Stored records
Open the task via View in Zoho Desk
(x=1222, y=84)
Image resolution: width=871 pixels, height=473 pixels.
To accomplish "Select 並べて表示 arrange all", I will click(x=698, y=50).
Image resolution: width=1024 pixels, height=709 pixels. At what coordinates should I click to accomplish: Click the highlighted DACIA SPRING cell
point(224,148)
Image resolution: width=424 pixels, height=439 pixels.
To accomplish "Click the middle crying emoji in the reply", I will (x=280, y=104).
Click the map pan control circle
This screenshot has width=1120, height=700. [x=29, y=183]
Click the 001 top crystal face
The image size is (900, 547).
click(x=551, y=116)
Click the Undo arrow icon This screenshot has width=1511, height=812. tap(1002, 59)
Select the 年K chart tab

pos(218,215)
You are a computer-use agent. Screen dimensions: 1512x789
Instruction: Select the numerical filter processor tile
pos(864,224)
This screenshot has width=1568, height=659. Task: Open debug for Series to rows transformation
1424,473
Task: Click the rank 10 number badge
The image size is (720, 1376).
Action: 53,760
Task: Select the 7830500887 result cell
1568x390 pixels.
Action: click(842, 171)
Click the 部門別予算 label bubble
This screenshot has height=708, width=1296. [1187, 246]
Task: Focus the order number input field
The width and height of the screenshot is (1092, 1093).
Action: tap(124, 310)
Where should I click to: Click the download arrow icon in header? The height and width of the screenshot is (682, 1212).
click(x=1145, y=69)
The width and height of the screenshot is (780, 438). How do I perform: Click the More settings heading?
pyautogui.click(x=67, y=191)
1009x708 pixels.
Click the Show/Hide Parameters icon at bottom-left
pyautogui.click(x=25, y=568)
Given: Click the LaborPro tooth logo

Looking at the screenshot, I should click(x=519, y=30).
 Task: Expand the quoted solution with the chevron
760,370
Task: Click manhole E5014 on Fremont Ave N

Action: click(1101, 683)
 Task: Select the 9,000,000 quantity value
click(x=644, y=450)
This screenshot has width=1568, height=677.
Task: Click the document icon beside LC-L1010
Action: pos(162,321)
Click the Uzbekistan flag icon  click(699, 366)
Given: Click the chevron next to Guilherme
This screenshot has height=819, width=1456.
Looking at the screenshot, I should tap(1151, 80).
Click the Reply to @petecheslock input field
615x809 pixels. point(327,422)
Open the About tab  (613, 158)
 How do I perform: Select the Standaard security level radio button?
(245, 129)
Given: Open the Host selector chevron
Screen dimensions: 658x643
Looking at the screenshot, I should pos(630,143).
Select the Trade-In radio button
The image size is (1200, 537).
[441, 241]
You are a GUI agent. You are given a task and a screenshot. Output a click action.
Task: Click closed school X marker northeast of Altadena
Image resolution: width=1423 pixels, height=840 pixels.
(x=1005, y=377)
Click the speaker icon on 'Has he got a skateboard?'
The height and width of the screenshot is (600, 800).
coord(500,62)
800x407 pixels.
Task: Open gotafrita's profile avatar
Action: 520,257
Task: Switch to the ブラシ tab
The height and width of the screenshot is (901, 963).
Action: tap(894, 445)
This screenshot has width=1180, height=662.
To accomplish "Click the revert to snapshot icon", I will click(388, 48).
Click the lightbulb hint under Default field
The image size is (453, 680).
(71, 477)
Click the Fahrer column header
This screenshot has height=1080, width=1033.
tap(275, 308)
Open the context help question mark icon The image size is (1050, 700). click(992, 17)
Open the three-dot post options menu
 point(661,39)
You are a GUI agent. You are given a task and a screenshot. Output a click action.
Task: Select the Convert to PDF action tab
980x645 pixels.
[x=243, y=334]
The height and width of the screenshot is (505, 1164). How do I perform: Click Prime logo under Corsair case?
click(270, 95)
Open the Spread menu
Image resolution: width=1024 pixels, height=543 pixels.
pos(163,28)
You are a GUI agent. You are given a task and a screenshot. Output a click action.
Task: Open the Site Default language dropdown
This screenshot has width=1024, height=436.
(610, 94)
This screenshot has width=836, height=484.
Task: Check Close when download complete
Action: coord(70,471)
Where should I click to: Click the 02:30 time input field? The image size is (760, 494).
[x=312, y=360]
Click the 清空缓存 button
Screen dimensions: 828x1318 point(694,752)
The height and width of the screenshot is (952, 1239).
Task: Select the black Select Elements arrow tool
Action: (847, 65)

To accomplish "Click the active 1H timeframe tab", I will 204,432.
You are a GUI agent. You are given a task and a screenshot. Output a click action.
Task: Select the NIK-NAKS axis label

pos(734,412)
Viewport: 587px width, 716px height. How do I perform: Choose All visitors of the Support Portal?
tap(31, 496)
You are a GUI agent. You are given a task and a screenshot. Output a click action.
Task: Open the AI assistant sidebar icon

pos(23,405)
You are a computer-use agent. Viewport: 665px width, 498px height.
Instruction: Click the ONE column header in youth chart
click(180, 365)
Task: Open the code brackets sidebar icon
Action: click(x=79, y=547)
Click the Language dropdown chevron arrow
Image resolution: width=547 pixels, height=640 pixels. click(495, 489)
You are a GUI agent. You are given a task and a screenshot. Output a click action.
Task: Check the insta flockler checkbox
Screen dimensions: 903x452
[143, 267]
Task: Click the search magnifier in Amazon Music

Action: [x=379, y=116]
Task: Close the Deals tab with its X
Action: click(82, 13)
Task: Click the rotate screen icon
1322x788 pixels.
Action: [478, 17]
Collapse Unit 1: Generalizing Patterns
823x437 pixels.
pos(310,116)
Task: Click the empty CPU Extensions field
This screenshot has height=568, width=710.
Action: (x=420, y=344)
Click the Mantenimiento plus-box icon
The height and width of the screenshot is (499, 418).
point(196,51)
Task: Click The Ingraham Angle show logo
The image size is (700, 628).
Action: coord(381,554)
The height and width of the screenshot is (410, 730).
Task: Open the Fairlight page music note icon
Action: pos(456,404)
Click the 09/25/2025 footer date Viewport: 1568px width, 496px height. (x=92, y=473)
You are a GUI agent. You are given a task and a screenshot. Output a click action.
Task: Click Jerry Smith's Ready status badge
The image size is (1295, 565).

*What to produce*
Search the entries for the string "will" and copy each line where it occurs.

*Response below*
To accomplish "Select 並べて表示 arrange all", I will click(x=698, y=50).
To accomplish "Click the middle crying emoji in the reply", I will (x=280, y=104).
To accomplish "Click the revert to snapshot icon", I will click(388, 48).
To accomplish "Click the active 1H timeframe tab", I will 204,432.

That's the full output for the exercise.